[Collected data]
•••

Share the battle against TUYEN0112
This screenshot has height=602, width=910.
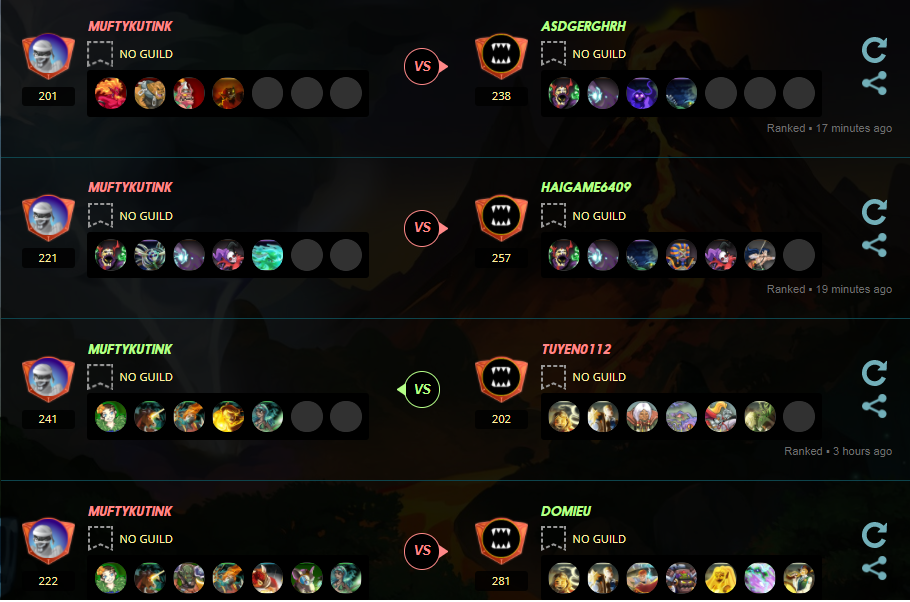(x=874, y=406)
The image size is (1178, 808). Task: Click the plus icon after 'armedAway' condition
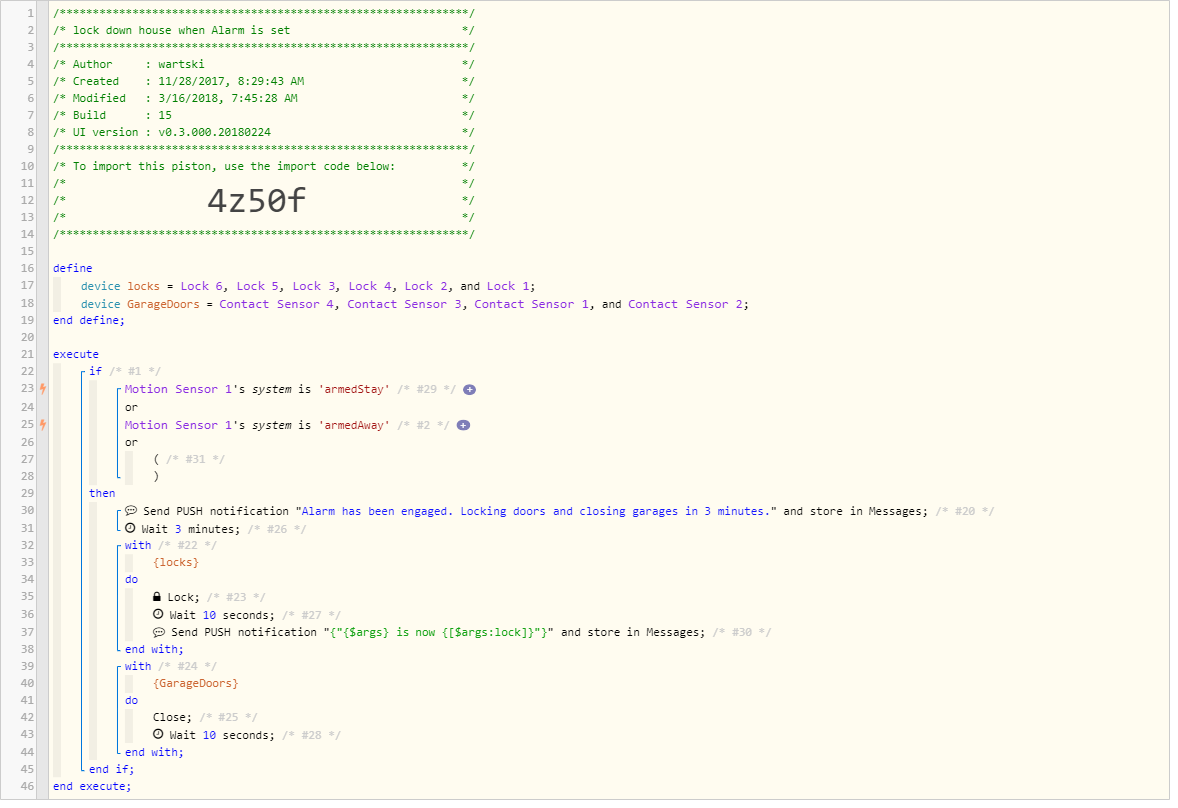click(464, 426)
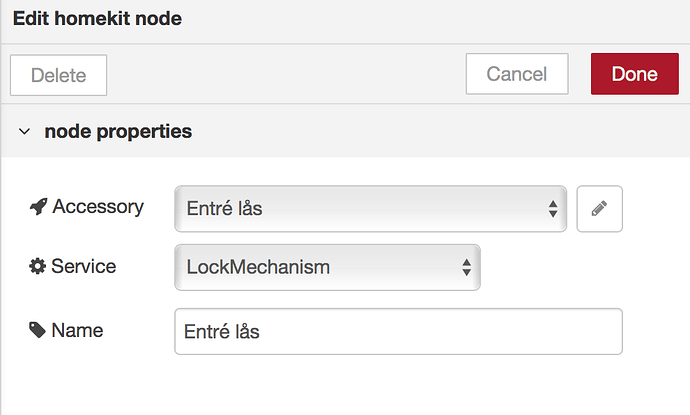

•••

**WHAT TO PRODUCE**
Every entry, word for word: repeat it, but skip the images.

**REPLY**
Share the battle against TUYEN0112
This screenshot has height=602, width=910.
(x=874, y=406)
The image size is (1178, 808). Task: Click the plus icon after 'armedAway' condition
click(464, 426)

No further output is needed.